[ExI] Underpopulation, not Overpopulation (was Re: To Arms!)

Stathis Papaioannou stathisp at gmail.com
Sun Apr 5 11:20:54 UTC 2009

2009/4/5 Dagon Gmail <dagonweb at gmail.com>:

> And I call that counter-productive if not completely dangerous bunk. I say
> that
> if one person uses x material resources, energy at a certain standard of
> living,
> 100 persons will use far more than 100x in resources. My assertion is that
> overpopulation is a MAJOR drain on efficiency, resources, energy, not even
> considering the cheapening of human value, the stress caused by increased
> societal pressure, exploitation, collapse of individual meaning and worth,
> bastards playing members of society against each other and insurmountable
> congestion in nearly every bit of infrastructure you can imagine at peak use
> and the same gathering dust when they are not used.
> I say that overpopulation is the single most biggest tragedy humanity
> suffers
> right now, and the only people benefiting from this are the remorseless
> bastards
> who exploit their fellow humans, by gaming this tragedy like sharks.

As well as considering the number of people, we should also consider their size:

"To illustrate the impact of larger human size, assume that we have a
world population of 6 billion people with an average weight for men
and women of 140 pounds. The amount of living substance or biomass of
these billions of people is 840 billion pounds. Let's keep this
population fixed over the next 25 years, but allow people to increase
their weight to 175 pounds.

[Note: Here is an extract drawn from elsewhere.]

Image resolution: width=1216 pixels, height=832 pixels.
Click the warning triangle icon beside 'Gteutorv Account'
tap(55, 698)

The resulting biomass increases from 840
billion pounds to more than 1 trillion pounds--an increase equivalent
to a 25% growth in the population with its attendant increased energy
and resource needs.

In summary, bigger people require:

* More food and water, fertilizers and pesticides.

* More land for farms, homes, factories, and shopping malls, thus
encroaching on habitats of endangered species.

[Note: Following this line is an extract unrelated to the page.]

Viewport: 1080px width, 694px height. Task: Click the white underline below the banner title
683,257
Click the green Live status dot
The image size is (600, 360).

* More medicines, which are prescribed on the basis of weight.

* More energy for heating and cooling of buildings, transportation,
home appliances, manufacturing, food production and delivery, and
waste disposal.

* More resources for materials to make almost everything, from jewelry
and clothing to cars and houses. Airplanes, theaters, and sports
stadiums may have a slightly different problem: Bigger patrons mean
fewer seats can be built, bringing in less revenue from tickets."